Todd Browning's semi-documentary appalled worldwide audiences upon release, causing it to be banned across the globe before finding its niche as a cult classic nearly a half century later. Irving Thalberg, a visionary at MGM who is best known for the political annihilation of socialist George Sinclair in the 50's, bit the bullet on this loser though never realizing the impact it would make on the movie industry over the years.
Leila Hyams is a pretty young carny worker who is recovering from a bad relationship with sideshow strongman Henry Victor. She finds her soulmate in circus clown Wallace Ford, who shares her affinity for the freak show performers who are doomed to a lifelong career on the carny circuit by an uncaring, callous society. The bearded lady, Mongoloid sisters, a hermaphrodite, armless and legless men and women are just some of the unfortunates who co-star in Dione's Traveling Circus. Harry Earles, a midget, is infatuated by Olga Baclanova, a beautiful trapeze queen. Olga is being courted by Henry, who conspires with her to bilk Harry out of a large inheritance. Olga and Harry are married, and the freaks see through Olga's ploy but are powerless to intervene. Eventually a plot to poison Harry is uncovered, and they end up killing Henry before transforming Olga into a monstrous chicken lady by means of some obscure ritual.
Problem with this was that Browning was seen as being as exploitive as the Traveling Circus in studding his cast with these pitiful sideshow stars. People were able to deal with Universal's makeup jobs on Lugosi, Chaney and Karloff in filling our theatres with their spectacular nightmares, but the sight of these real-life deformities was too much to take. Only people failed to realize that, in banning this flick, they were being just as cold-hearted as the society depicted in the film. These people had a story that deserved to be told, and some of the finest movies were based on the tribulations of the handicapped. We recall "The Miracle Worker", "Elephant Man", "Rain Man", "Awakenings", "Mask", and other such movies, and realize the impact these movies have made on our culture. Only this was Todd Browning and "Freaks", so we toss this to the wayside as an exploitative genre flick that should never have been made.

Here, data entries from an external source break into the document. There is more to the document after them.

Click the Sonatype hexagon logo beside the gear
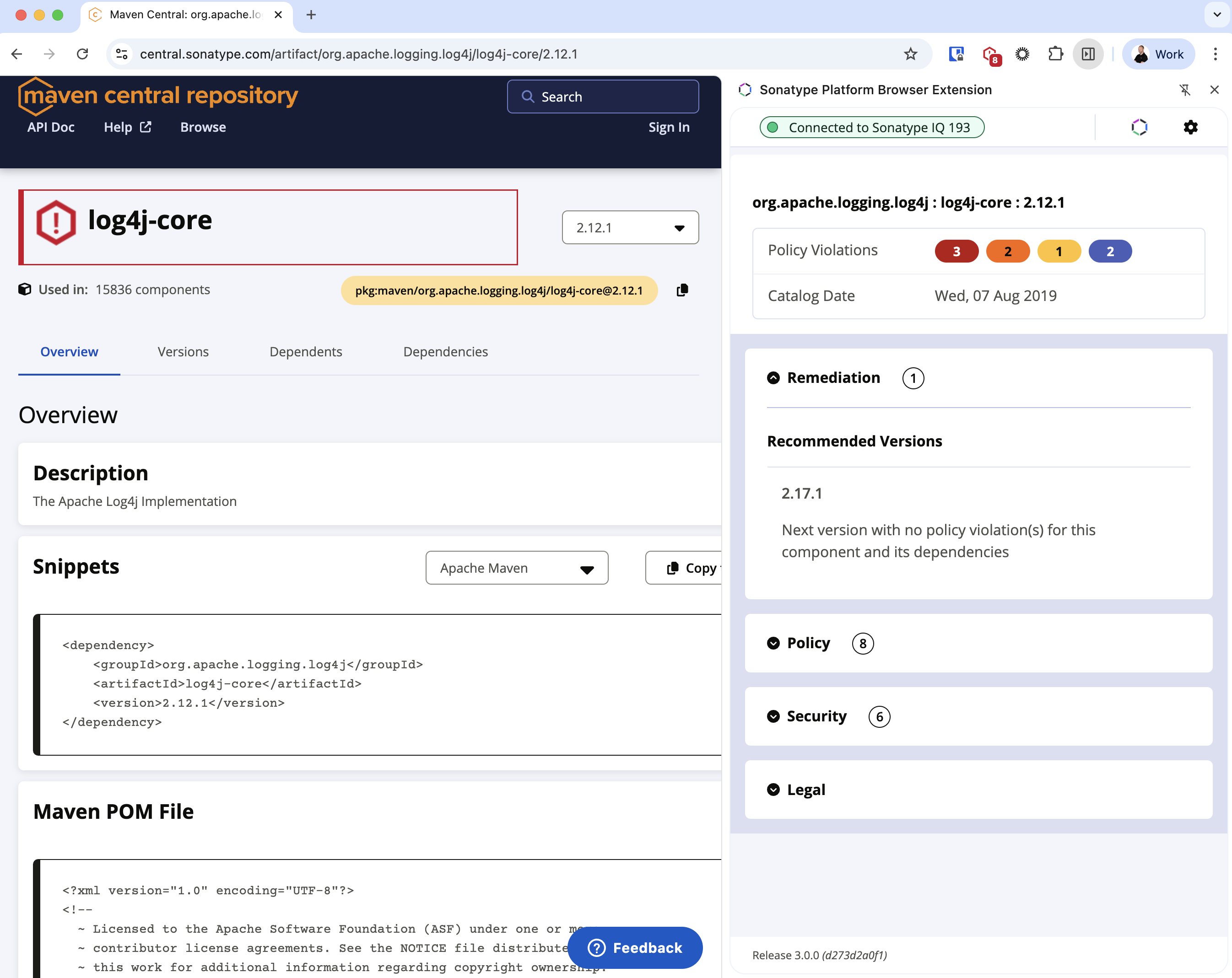Screen dimensions: 1232x978 (x=1140, y=127)
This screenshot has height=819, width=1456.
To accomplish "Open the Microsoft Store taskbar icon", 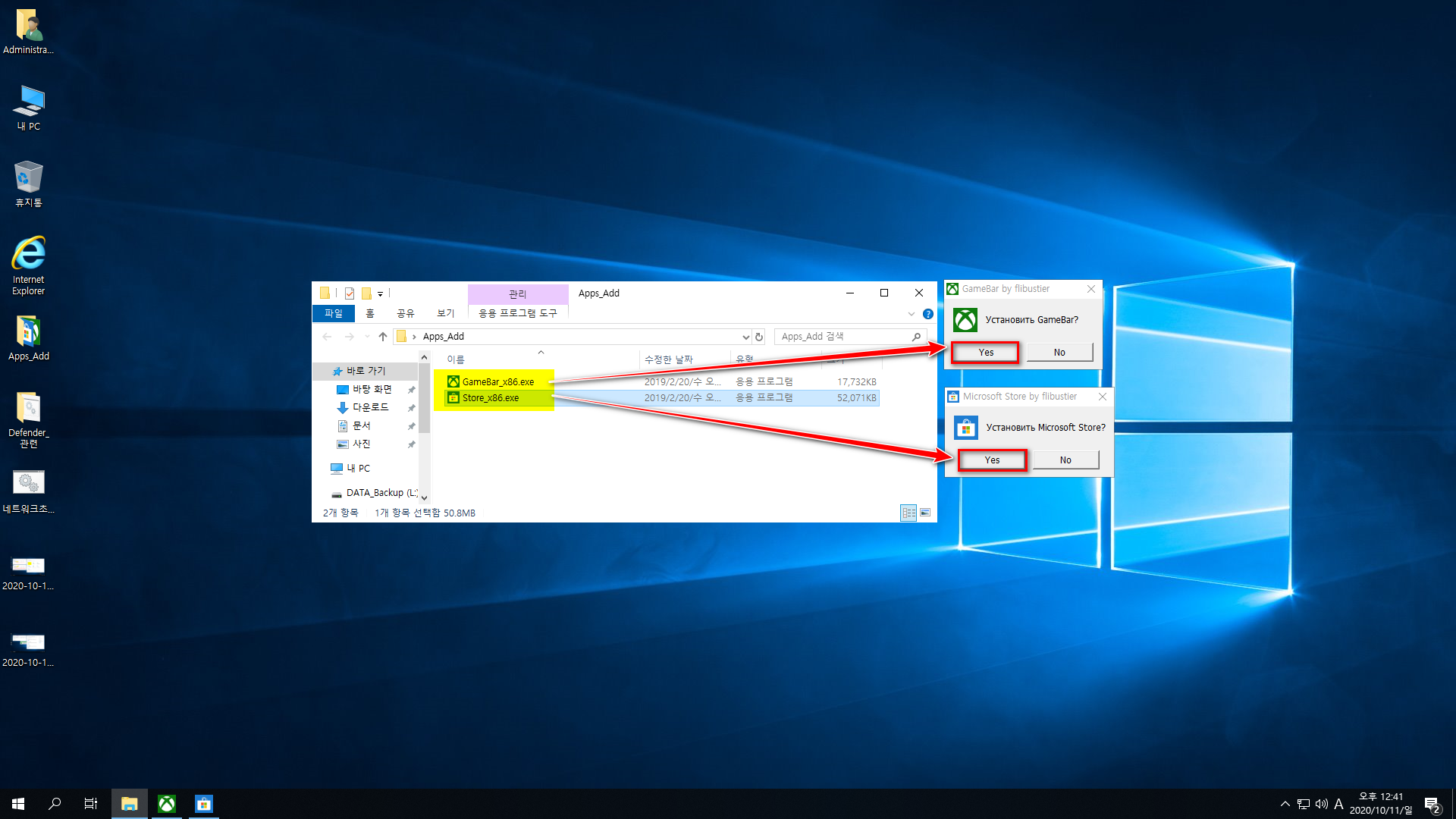I will point(204,804).
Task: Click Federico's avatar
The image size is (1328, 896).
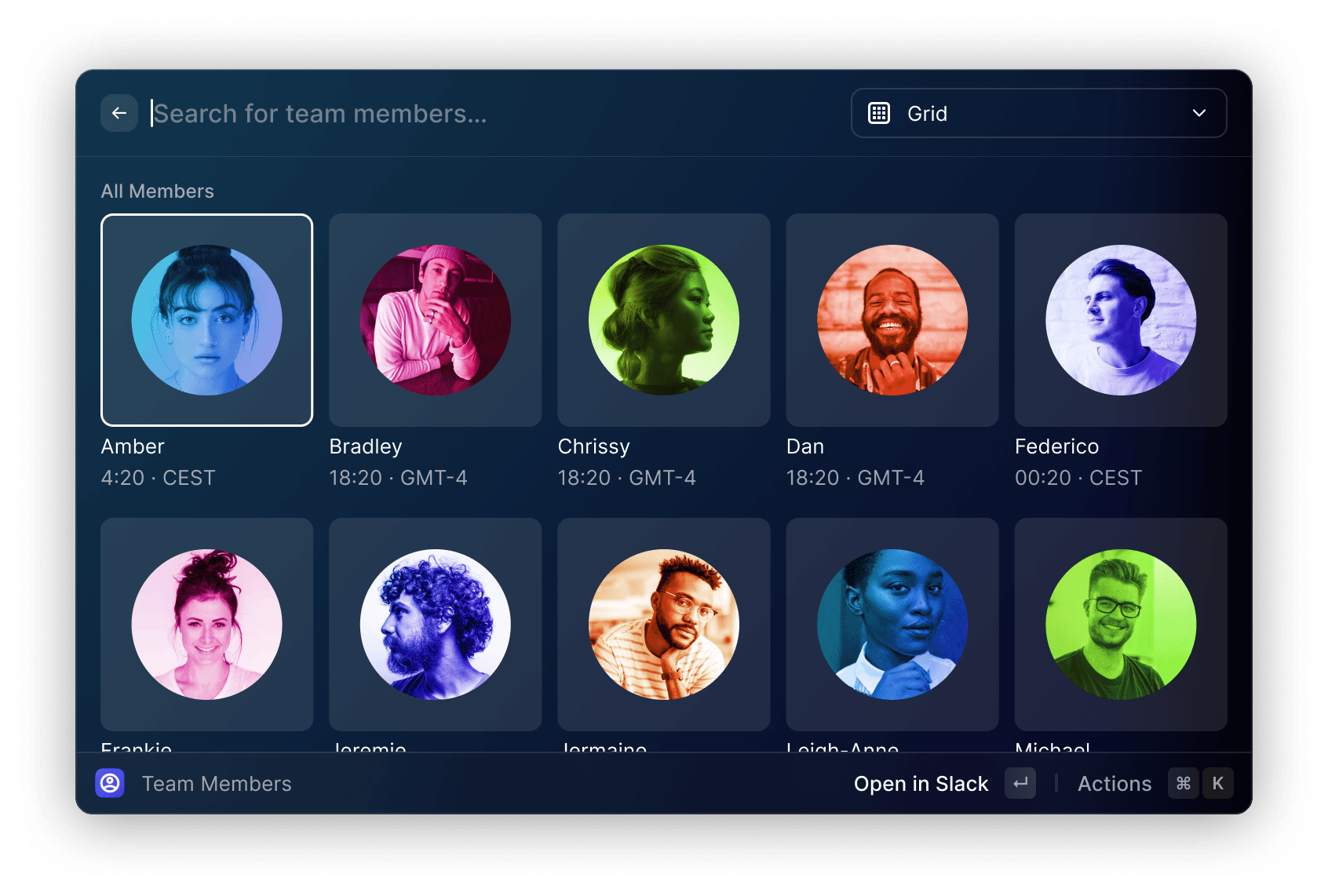Action: pyautogui.click(x=1120, y=319)
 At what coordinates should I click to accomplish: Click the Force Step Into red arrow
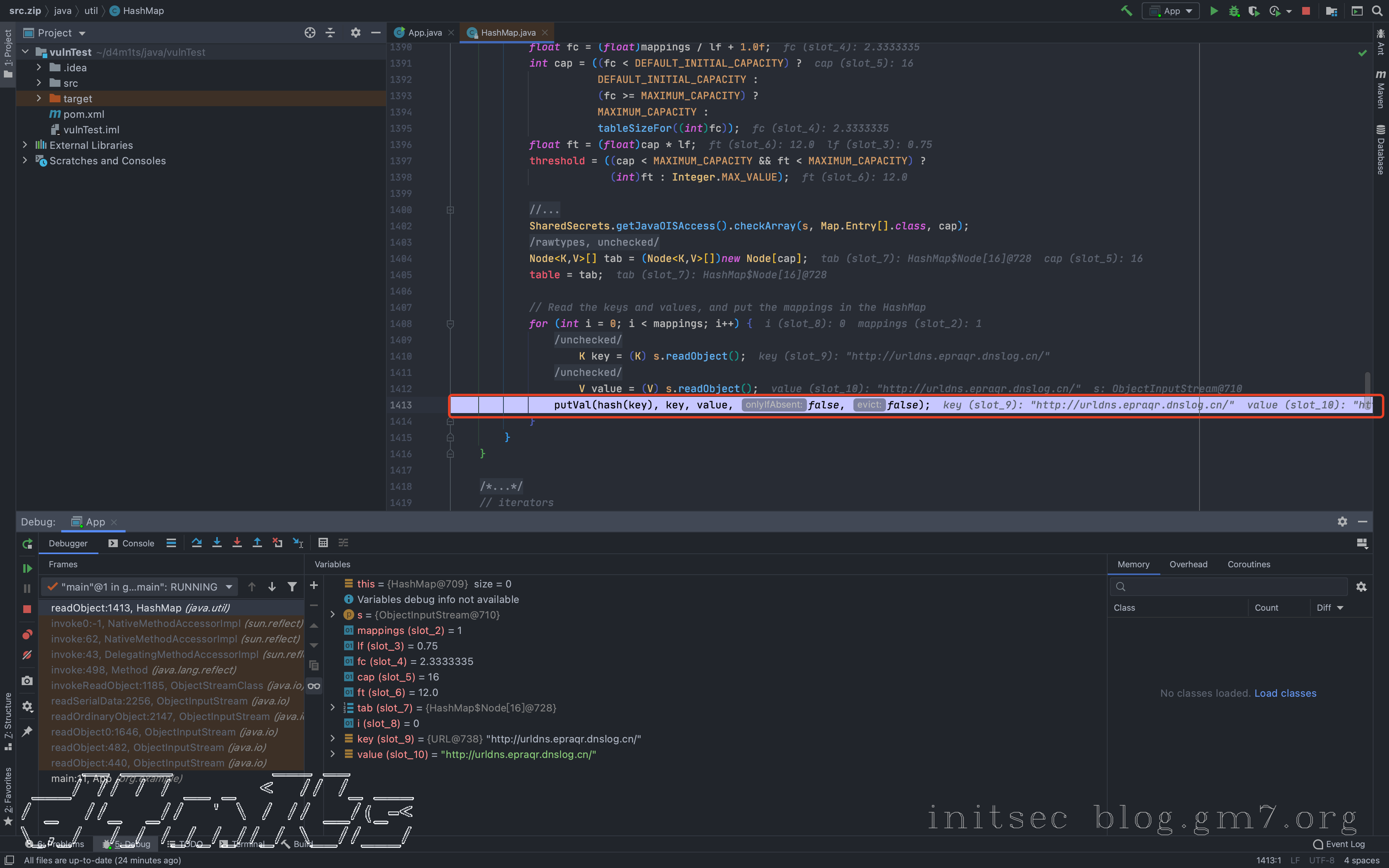[237, 542]
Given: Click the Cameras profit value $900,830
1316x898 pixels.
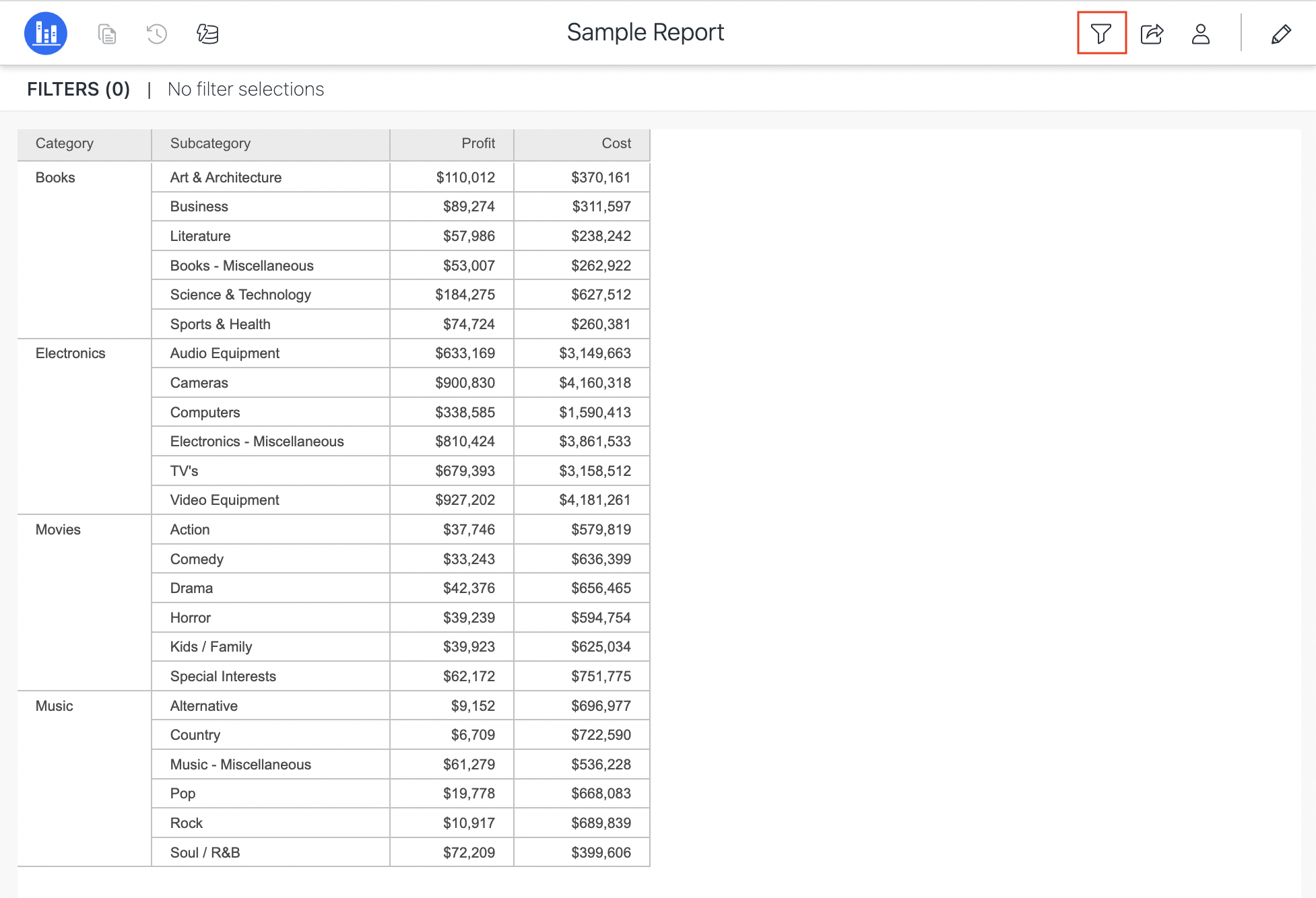Looking at the screenshot, I should pos(465,383).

I disagree. This isn't something that I'd play at a kiddie birthday party, but the genuine spirit of camaraderie displayed among this afflicted society teaches us a lesson worth remembering. People are people, and God deals with the person inside just as we should. Calling these people "Freaks" didn't do much for Browning, but it's a chronicle of a way of life that is worth some time for reflection.